The market rally in China helped shares gain elsewhere as well. In the US, the S&P 500 jumped 2.4 percent, capping a two-day gain of 6.4 percent, the best since the bull market began more than six years ago.
Some analysts think there could be more volatility ahead. JPMorgan Chase & Co. derivatives strategist Marko Kolanovic warned that “price insensitive” program traders are likely to cause repeated selloffs in coming days.
However, other analysts think the worst may be over.
“We got our pullback, and now we’re going to focus on U.S. things like GDP and the Fed,” said John Canally, chief economic strategist at LPL Financial Corp. in Boston. “When you’re in a correction, it’s not fun, but when you’re out, you can refocus on what matters.”

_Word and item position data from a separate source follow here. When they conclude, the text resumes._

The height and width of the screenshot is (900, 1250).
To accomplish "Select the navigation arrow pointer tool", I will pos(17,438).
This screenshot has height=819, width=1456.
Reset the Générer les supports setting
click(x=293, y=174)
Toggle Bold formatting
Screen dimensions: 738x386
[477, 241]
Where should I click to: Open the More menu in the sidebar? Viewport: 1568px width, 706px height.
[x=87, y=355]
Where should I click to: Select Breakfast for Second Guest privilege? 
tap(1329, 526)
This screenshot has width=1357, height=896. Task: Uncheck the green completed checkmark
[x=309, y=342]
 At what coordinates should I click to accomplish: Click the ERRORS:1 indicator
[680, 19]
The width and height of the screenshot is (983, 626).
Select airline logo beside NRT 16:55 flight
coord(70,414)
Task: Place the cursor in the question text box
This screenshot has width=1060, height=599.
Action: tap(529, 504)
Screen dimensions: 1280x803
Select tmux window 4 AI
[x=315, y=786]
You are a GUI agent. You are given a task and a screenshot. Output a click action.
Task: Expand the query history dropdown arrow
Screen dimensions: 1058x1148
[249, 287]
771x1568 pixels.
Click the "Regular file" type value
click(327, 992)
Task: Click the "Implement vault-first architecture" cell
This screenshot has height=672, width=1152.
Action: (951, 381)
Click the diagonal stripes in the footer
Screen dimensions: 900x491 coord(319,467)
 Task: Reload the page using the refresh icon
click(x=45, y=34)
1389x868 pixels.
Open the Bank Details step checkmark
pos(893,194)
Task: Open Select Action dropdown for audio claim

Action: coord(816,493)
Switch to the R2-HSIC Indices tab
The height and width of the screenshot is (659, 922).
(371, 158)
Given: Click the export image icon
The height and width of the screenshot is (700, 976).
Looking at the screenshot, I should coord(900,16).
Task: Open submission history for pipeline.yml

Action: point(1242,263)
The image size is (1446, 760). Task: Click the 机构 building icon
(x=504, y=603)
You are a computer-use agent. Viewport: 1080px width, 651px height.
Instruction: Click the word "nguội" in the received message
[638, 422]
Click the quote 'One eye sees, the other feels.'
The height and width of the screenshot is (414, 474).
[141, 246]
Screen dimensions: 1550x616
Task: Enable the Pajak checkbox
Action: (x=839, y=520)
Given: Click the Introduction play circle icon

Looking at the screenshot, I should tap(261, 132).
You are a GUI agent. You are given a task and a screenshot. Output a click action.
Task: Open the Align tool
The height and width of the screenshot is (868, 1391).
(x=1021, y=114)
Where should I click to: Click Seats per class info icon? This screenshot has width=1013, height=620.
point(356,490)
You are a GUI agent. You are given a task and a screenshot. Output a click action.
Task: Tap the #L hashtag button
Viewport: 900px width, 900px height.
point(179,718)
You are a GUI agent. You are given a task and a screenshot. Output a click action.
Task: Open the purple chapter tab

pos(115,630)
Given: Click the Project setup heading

Lower prices could help stocks rally further.
Stocks are “screamingly attractive”, according to Tobias Levkovich, Citigroup’s chief US equity strategist.
Jonathan Golub, chief strategist at RBC Capital Markets LLC, told Bloomberg: “Those things that you probably liked before you should like now at cheaper prices.”
In any case, Laszlo Birinyi thinks that valuation metrics such as the cyclically adjusted price-earnings ratio championed by Robert Shiller have underestimated the perfomance of stocks. Rather, sentiment is as likely to drive prices as anything else.
“Our bottom line is that many market metrics and indicators are based on a cyclical environment which no longer exists,” he wrote in a note to clients on 5 August.